» Short problem
Can you change "arrival" to "departure" in the listing lines from the line with "Tap the SGN" through the end of the listing, and give back only those lines with nothing else altered?

» Dataset records
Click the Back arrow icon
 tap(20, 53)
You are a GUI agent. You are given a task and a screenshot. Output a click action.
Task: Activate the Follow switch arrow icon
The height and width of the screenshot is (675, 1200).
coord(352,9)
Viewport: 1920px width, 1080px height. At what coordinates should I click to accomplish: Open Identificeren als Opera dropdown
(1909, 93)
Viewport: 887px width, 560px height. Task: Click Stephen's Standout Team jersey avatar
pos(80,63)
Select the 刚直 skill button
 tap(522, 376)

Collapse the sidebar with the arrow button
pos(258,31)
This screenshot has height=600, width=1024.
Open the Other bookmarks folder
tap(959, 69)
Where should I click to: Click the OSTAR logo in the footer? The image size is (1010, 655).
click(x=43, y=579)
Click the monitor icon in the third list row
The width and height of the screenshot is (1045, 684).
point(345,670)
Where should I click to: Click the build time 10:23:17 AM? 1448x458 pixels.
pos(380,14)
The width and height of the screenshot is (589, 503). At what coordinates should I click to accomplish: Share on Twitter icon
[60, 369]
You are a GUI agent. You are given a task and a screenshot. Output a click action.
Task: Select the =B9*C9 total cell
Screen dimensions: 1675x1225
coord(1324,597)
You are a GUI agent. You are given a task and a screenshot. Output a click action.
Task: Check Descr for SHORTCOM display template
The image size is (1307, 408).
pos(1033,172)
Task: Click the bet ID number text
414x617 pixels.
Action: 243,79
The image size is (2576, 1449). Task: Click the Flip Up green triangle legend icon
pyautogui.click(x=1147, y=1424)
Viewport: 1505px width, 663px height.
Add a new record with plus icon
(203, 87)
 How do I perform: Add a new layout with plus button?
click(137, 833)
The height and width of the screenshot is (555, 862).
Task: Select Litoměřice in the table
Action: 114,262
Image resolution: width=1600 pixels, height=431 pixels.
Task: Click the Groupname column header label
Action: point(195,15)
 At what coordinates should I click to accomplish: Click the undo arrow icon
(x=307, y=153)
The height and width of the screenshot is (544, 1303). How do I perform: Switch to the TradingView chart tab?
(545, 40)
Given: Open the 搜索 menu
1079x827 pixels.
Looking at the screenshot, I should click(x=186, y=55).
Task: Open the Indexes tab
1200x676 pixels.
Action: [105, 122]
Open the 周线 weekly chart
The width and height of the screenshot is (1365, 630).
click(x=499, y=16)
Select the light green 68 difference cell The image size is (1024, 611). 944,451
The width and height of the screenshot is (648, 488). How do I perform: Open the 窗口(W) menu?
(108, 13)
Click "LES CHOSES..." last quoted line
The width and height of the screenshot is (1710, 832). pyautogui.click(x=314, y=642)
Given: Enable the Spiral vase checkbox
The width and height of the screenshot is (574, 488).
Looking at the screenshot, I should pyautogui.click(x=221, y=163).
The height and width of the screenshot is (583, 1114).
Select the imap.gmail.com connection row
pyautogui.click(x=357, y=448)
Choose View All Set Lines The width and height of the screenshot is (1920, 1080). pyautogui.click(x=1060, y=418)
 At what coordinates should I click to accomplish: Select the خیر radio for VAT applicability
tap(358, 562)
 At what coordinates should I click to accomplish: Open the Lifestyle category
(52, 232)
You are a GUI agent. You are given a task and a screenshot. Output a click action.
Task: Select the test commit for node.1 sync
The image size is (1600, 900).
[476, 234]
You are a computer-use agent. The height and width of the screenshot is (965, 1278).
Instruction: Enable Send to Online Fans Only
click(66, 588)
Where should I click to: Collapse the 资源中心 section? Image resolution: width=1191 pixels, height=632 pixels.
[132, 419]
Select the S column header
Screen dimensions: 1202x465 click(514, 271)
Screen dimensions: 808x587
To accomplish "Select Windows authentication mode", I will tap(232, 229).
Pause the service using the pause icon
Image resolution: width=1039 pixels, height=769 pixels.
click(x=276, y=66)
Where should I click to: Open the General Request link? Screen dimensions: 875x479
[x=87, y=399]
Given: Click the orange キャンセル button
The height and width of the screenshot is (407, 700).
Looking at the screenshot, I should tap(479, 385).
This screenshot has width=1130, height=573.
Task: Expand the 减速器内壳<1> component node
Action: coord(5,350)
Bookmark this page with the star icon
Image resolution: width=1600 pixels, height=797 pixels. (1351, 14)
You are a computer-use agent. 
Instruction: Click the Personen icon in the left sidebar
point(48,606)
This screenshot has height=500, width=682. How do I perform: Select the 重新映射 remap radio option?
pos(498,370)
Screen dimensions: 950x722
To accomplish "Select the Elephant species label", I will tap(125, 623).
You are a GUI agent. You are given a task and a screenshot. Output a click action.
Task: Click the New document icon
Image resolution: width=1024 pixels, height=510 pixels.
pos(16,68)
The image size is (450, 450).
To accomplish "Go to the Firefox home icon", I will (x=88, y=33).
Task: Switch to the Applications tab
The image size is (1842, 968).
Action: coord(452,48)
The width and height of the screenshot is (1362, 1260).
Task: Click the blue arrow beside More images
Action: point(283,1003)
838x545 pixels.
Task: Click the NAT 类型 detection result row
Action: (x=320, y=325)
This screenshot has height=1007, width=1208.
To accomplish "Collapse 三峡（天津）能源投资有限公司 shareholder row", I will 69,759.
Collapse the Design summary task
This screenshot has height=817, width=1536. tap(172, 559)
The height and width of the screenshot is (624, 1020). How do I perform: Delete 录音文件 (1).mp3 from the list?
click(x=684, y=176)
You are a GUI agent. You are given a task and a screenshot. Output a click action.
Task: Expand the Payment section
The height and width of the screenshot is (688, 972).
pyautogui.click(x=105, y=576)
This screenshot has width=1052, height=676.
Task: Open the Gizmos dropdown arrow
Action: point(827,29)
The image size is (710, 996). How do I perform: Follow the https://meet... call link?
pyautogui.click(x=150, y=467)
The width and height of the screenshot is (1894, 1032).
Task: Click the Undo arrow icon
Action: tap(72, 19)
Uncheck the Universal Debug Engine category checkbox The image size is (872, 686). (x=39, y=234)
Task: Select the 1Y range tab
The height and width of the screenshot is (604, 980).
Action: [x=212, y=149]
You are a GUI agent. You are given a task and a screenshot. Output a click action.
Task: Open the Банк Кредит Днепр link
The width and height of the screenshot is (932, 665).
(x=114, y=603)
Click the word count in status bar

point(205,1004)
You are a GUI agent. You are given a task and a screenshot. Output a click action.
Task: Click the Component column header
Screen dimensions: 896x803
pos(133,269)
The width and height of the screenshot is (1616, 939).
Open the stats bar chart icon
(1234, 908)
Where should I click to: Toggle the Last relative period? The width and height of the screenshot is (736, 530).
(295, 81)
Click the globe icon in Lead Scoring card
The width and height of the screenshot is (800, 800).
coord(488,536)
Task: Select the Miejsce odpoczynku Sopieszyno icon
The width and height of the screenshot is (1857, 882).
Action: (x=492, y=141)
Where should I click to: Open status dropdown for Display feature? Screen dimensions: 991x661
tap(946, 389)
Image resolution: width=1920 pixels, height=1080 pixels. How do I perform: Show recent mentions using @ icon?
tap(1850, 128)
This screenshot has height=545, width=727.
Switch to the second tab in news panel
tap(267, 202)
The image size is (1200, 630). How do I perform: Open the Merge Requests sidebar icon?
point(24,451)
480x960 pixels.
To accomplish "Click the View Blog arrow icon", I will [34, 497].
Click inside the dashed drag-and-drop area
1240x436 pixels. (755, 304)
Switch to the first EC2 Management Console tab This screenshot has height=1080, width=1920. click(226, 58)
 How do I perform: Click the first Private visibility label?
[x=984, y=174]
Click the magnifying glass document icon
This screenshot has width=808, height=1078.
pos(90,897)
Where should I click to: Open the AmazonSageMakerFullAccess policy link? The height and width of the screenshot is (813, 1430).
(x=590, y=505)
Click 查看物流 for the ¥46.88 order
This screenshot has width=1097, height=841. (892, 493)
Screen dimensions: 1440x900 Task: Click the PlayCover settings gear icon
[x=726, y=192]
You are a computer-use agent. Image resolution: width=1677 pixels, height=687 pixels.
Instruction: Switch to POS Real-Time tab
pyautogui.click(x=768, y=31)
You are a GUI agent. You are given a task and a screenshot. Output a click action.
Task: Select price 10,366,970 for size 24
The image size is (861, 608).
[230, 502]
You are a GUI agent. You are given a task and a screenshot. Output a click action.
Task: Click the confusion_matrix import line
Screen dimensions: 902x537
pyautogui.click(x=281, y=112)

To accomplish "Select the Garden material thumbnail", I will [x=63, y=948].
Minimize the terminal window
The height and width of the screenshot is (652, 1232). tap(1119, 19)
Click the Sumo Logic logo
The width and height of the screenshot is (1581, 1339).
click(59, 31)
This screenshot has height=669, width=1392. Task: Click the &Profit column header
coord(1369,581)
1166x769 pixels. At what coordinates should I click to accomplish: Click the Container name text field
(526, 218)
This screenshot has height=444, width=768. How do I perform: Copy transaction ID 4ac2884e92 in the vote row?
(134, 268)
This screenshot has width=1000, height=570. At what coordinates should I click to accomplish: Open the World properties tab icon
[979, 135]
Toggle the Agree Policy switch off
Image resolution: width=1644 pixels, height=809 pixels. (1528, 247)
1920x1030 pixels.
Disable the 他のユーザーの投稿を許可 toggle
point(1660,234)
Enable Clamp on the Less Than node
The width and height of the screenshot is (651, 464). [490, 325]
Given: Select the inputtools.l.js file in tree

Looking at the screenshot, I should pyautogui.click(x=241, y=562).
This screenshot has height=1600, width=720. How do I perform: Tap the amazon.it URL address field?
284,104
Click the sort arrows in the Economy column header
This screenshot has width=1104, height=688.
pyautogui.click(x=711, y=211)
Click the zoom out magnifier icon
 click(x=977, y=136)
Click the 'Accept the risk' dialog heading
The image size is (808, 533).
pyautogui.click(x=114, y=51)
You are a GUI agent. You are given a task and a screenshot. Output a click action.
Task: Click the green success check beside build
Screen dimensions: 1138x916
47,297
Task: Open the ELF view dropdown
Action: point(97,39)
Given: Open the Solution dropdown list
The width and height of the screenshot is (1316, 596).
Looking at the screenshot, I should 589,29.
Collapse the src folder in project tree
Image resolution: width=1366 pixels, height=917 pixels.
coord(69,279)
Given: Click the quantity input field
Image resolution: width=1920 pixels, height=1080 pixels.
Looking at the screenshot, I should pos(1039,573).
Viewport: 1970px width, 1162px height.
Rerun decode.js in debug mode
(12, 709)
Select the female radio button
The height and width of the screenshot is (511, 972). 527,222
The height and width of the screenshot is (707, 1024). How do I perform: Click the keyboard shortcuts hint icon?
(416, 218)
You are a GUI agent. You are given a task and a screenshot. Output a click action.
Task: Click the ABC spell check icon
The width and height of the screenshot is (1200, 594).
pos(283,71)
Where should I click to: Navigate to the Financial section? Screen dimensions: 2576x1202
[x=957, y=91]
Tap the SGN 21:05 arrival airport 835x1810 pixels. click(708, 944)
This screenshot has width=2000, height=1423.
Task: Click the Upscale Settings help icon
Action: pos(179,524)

» Answer for this exercise
Tap the SGN 21:05 departure airport 835x1810 pixels. click(708, 944)
This screenshot has width=2000, height=1423.
Task: Click the Upscale Settings help icon
Action: pos(179,524)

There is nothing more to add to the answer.